**TASK ITEM**
Print only the lines from the one with "You are a computer-use" through the end of the data, exactly, and please omit pictures.

**RECORD EXTRACTS**
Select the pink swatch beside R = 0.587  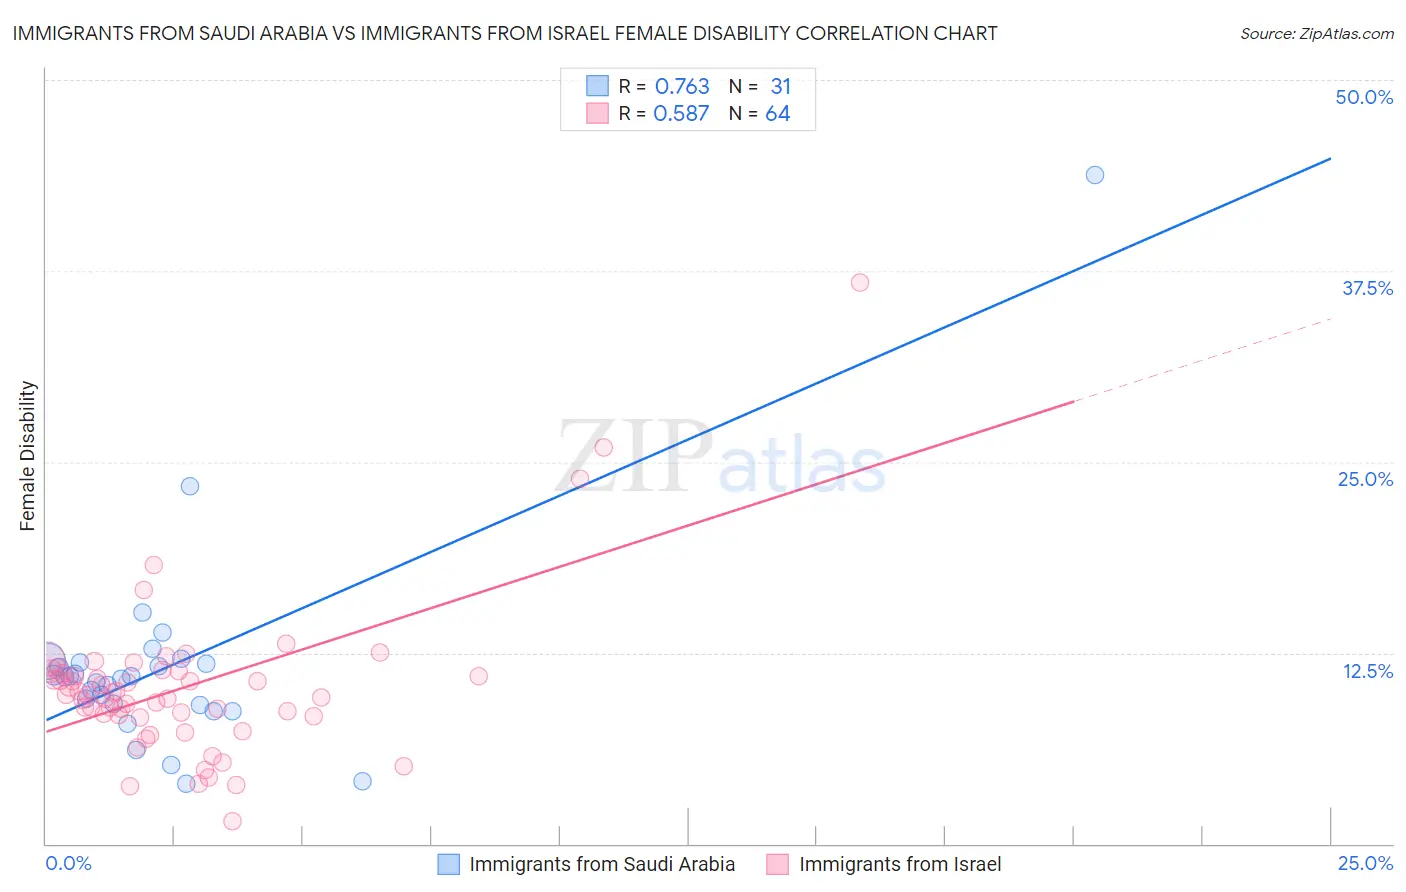tap(597, 113)
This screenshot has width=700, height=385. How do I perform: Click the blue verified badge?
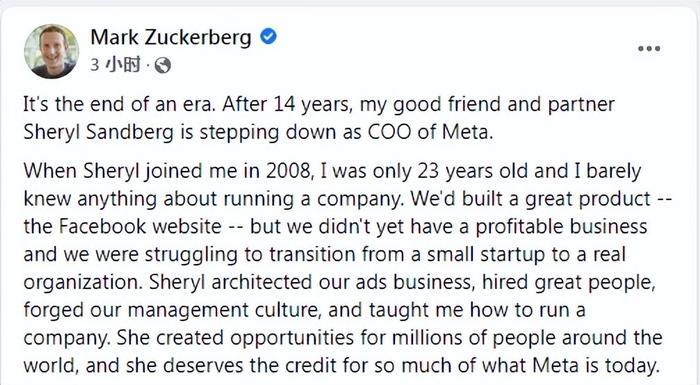268,36
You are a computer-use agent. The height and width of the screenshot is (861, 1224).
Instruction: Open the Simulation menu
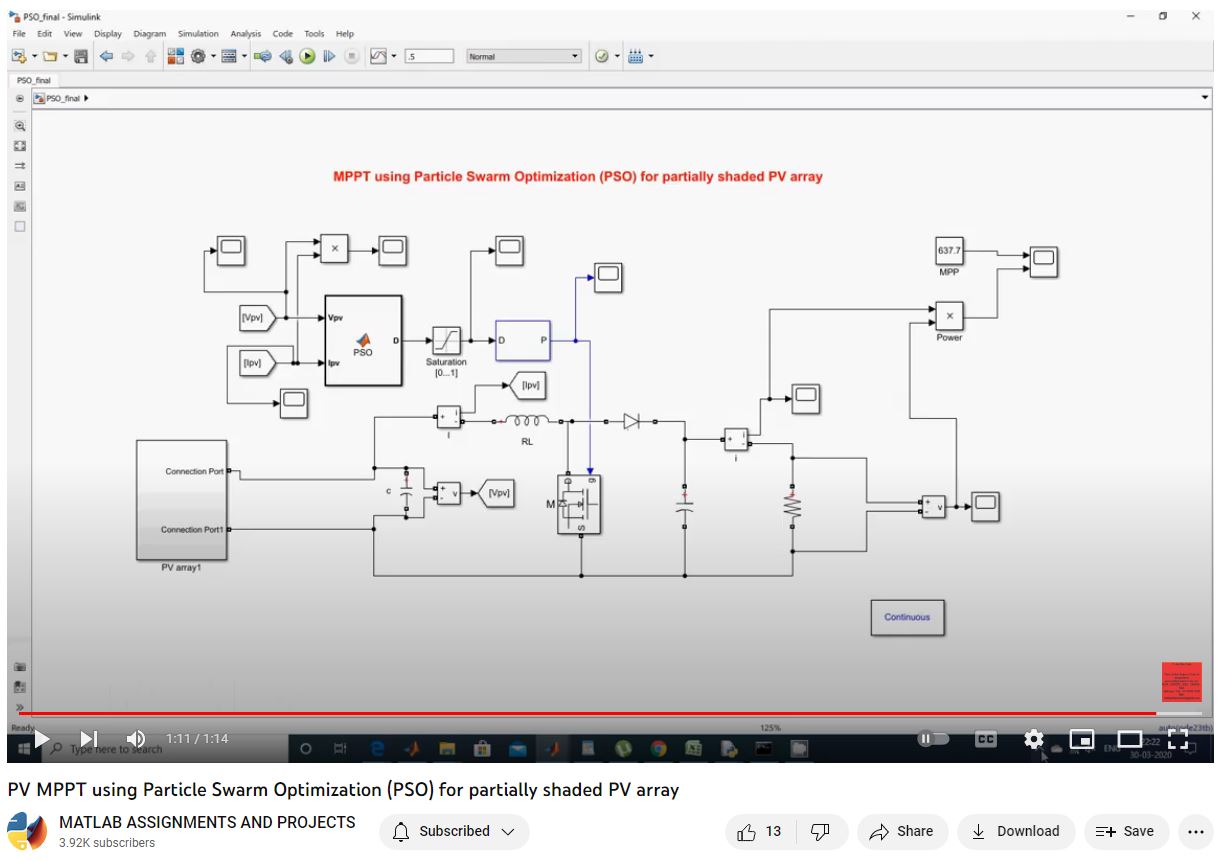coord(198,34)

**TASK RESPONSE**
You are a computer-use agent. The height and width of the screenshot is (861, 1224).
Instruction: Open the Simulation menu
coord(198,34)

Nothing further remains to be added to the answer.